- Exercise: Would you output the whole listing below, exactly as it reads?

- Excerpted data:
....

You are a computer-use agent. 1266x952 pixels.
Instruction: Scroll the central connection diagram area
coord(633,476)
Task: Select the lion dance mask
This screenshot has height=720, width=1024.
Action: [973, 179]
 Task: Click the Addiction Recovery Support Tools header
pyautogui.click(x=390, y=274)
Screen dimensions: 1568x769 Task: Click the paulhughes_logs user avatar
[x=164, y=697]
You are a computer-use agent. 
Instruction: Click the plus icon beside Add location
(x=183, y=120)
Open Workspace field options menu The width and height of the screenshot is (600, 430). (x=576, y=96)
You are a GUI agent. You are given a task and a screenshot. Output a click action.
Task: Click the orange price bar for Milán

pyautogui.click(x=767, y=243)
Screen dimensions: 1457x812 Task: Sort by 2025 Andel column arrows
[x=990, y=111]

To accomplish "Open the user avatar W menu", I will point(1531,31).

....

- Solution for this problem:
You are a computer-use agent. 1266x952 pixels.
Instruction: Scroll the central connection diagram area
coord(633,476)
Task: Select the lion dance mask
This screenshot has height=720, width=1024.
Action: [973, 179]
 Task: Click the Addiction Recovery Support Tools header
pyautogui.click(x=390, y=274)
Screen dimensions: 1568x769 Task: Click the paulhughes_logs user avatar
[x=164, y=697]
You are a computer-use agent. 
Instruction: Click the plus icon beside Add location
(x=183, y=120)
Open Workspace field options menu The width and height of the screenshot is (600, 430). (x=576, y=96)
You are a GUI agent. You are given a task and a screenshot. Output a click action.
Task: Click the orange price bar for Milán

pyautogui.click(x=767, y=243)
Screen dimensions: 1457x812 Task: Sort by 2025 Andel column arrows
[x=990, y=111]

To accomplish "Open the user avatar W menu", I will point(1531,31).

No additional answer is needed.